#### STATED EXERCISE
Recast the data from the line with "Task: Click the Normalization" to the line with "click(x=665, y=265)" as a JSON list of strings, one string per line, with blank lines and pictures left out.

------------------------------------------------------------

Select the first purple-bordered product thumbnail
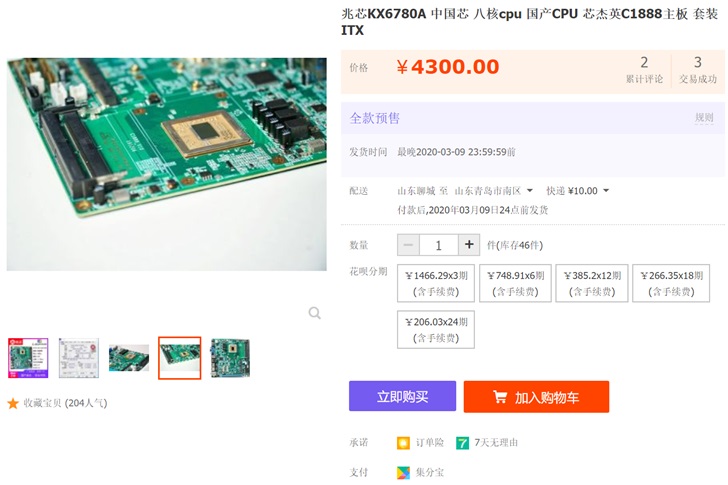This screenshot has height=485, width=728. [28, 358]
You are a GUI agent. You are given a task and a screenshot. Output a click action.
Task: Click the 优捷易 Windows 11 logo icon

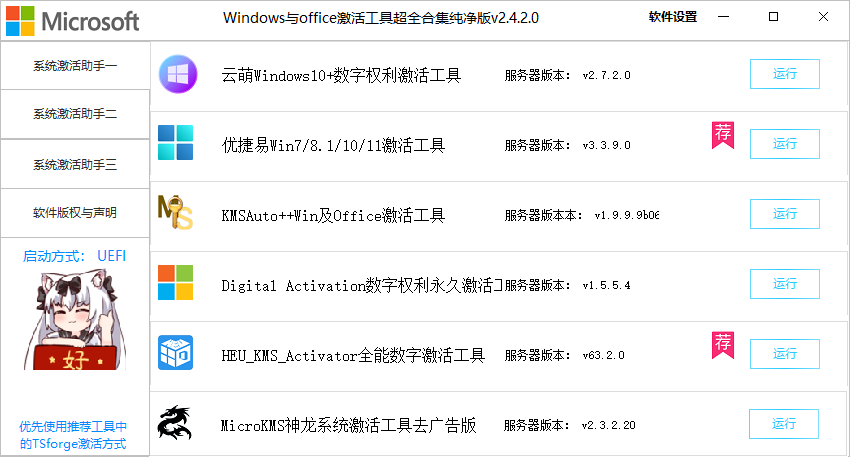tap(177, 143)
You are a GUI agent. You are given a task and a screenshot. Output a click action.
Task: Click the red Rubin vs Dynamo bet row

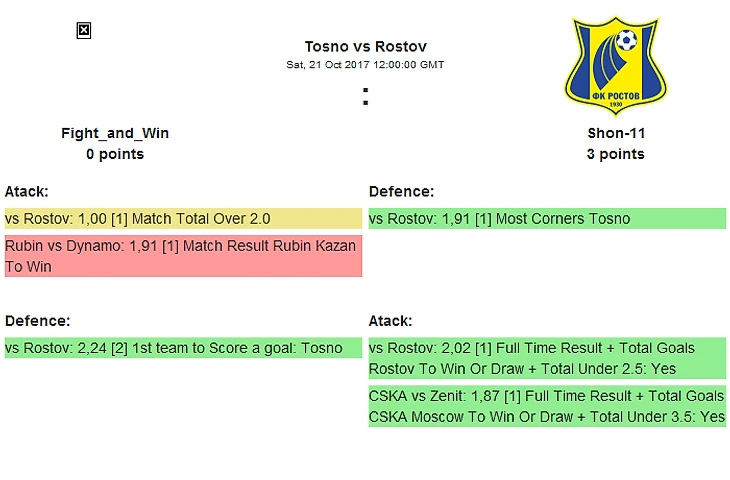[x=183, y=256]
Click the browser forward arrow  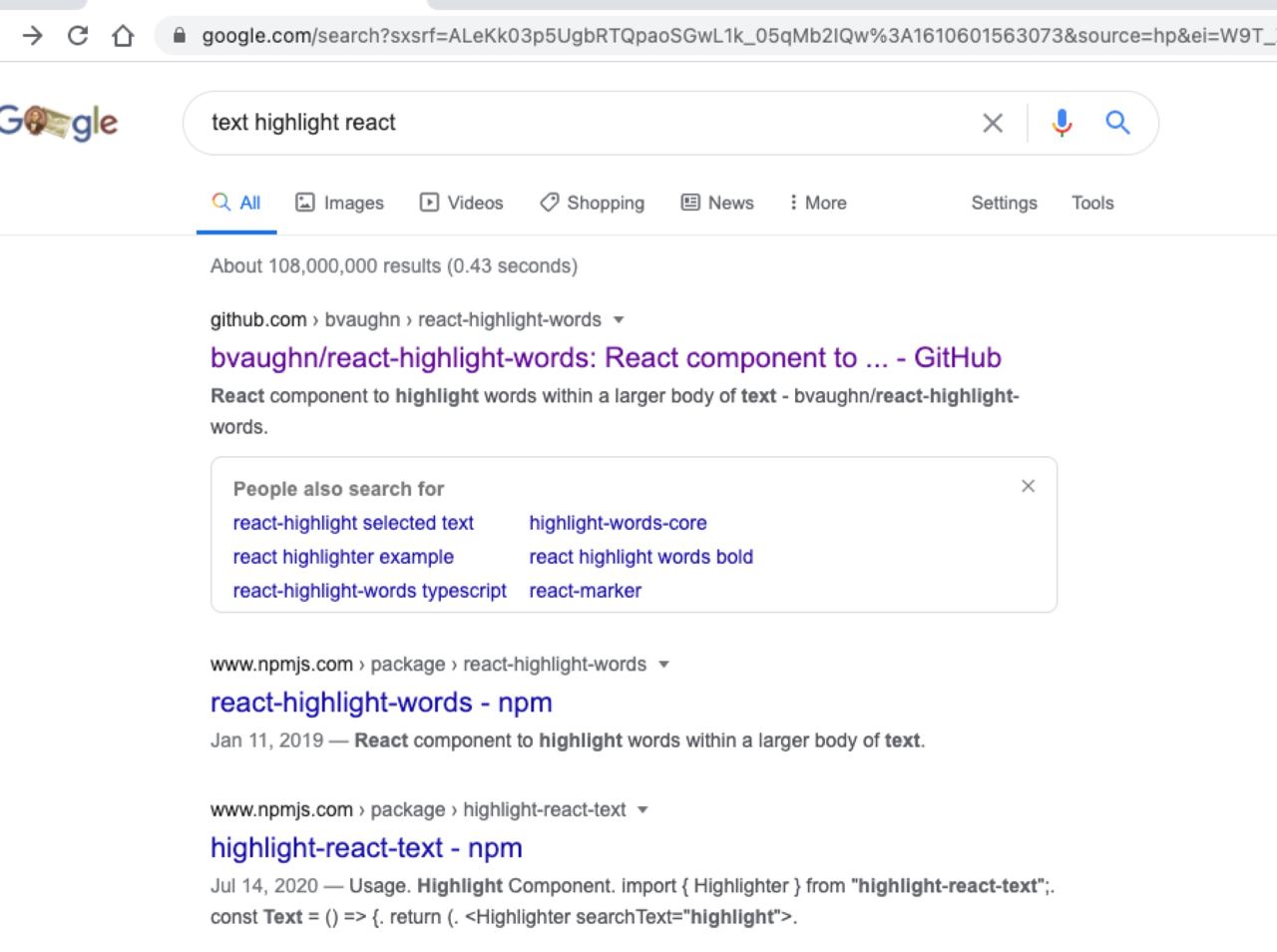tap(33, 36)
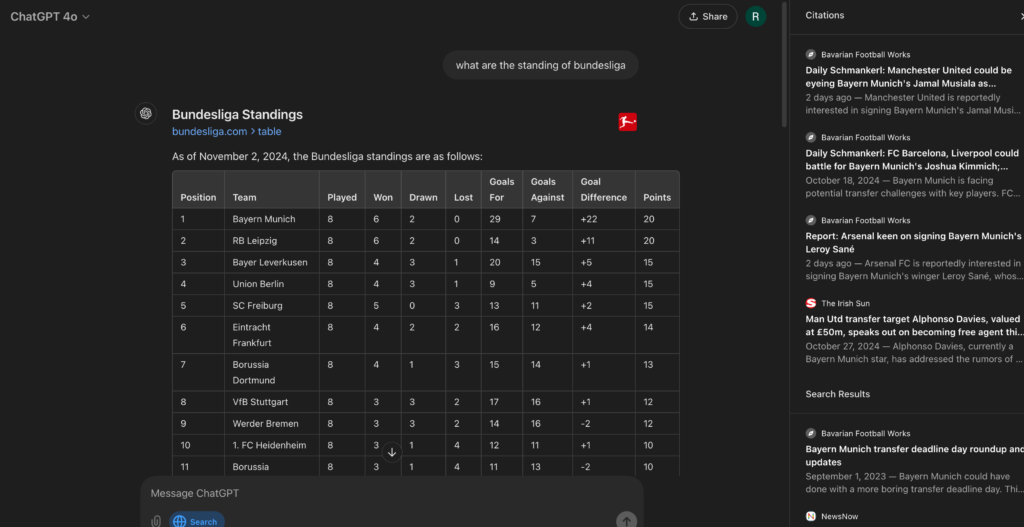Click the ChatGPT assistant avatar icon
This screenshot has width=1024, height=527.
[x=146, y=113]
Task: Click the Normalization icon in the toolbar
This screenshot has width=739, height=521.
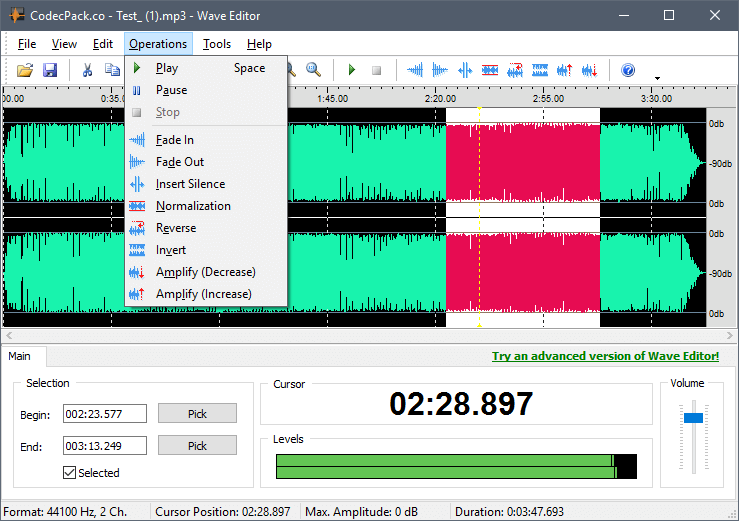Action: pyautogui.click(x=490, y=70)
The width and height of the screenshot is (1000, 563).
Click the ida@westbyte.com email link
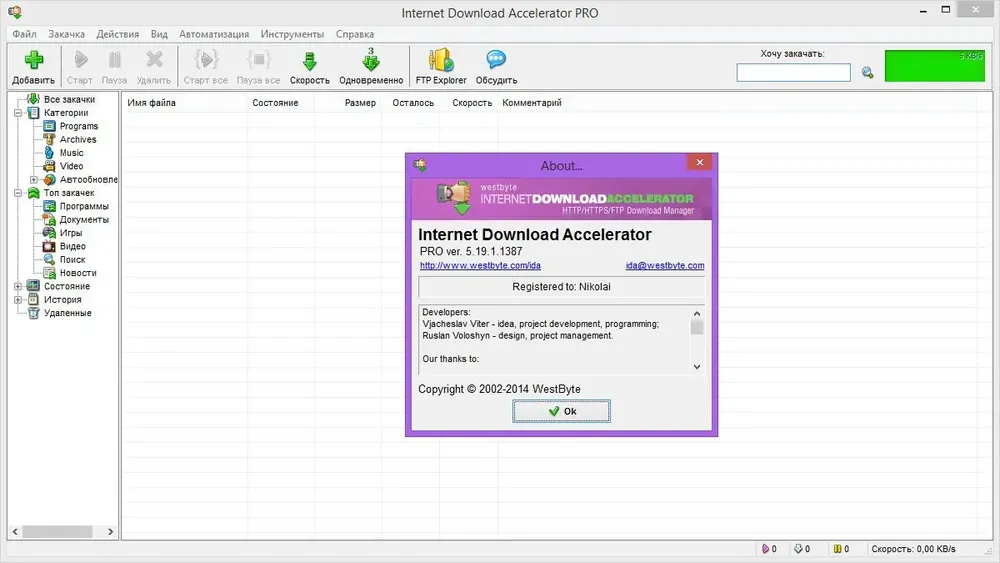click(x=665, y=265)
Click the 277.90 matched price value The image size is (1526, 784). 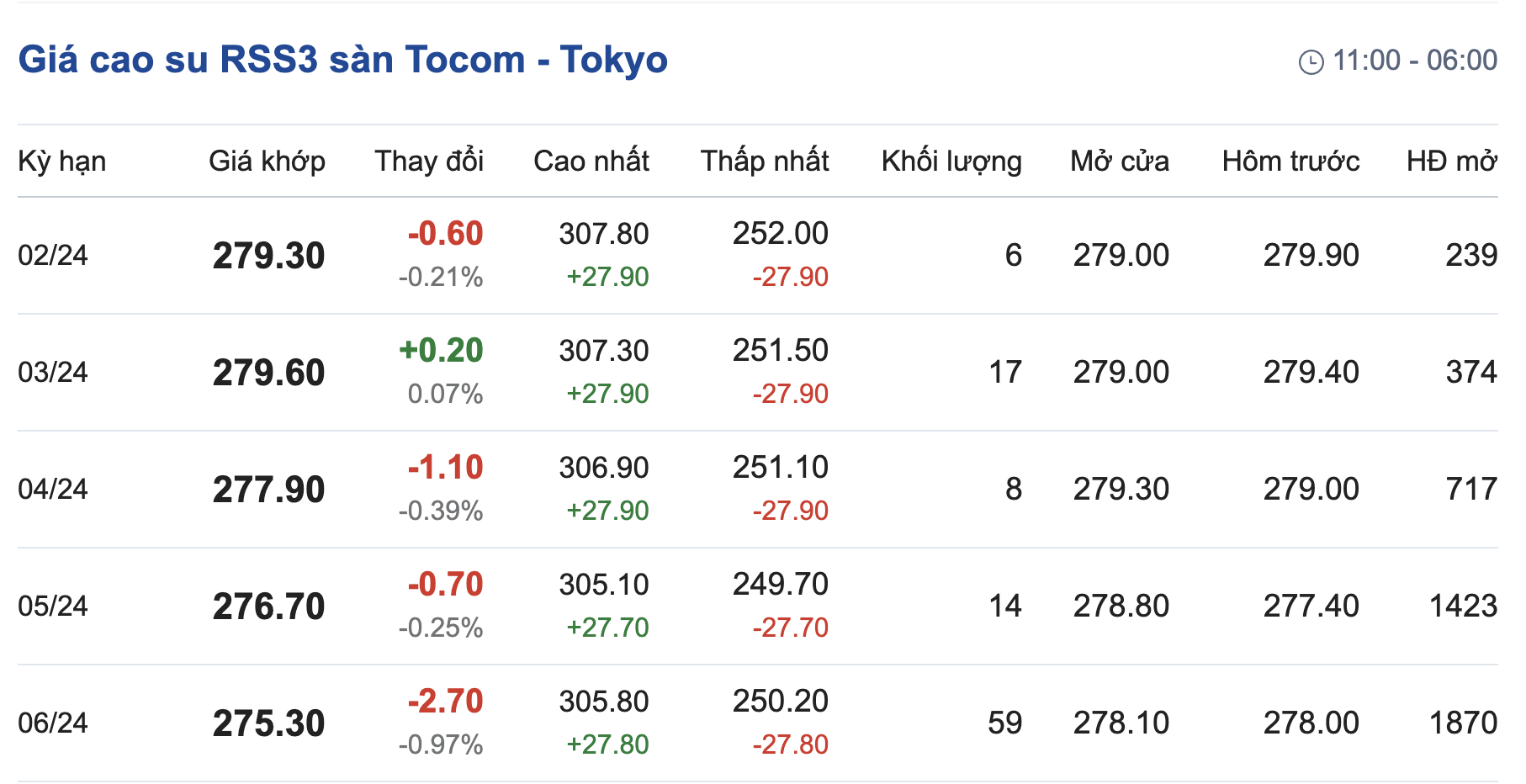[268, 490]
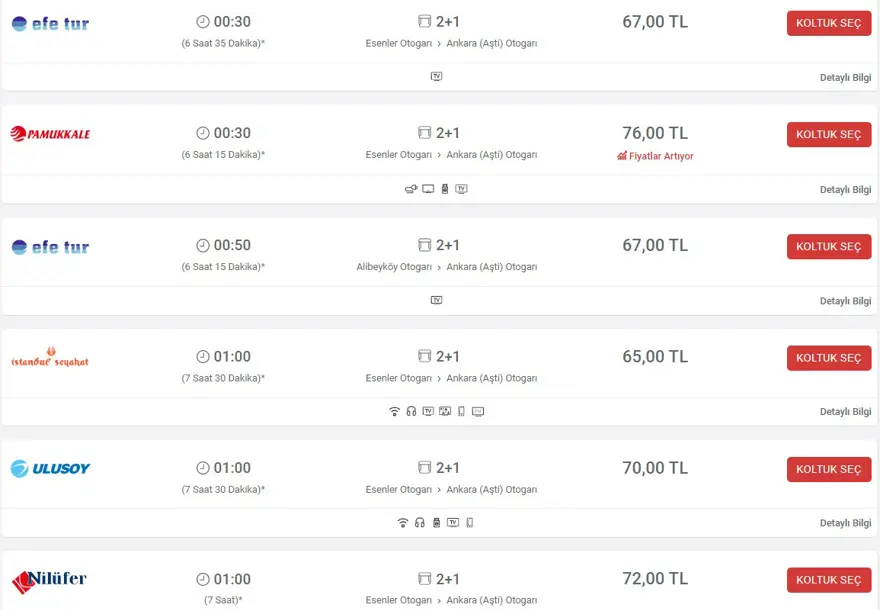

------------------------------------------------------------

#### PROBLEM SOLUTION
[
  "Task: Click the Normalization icon in the toolbar",
  "This screenshot has width=739, height=521.",
  "Action: pyautogui.click(x=490, y=70)",
  "The width and height of the screenshot is (1000, 563).",
  "Click the ida@westbyte.com email link",
  "click(x=665, y=265)"
]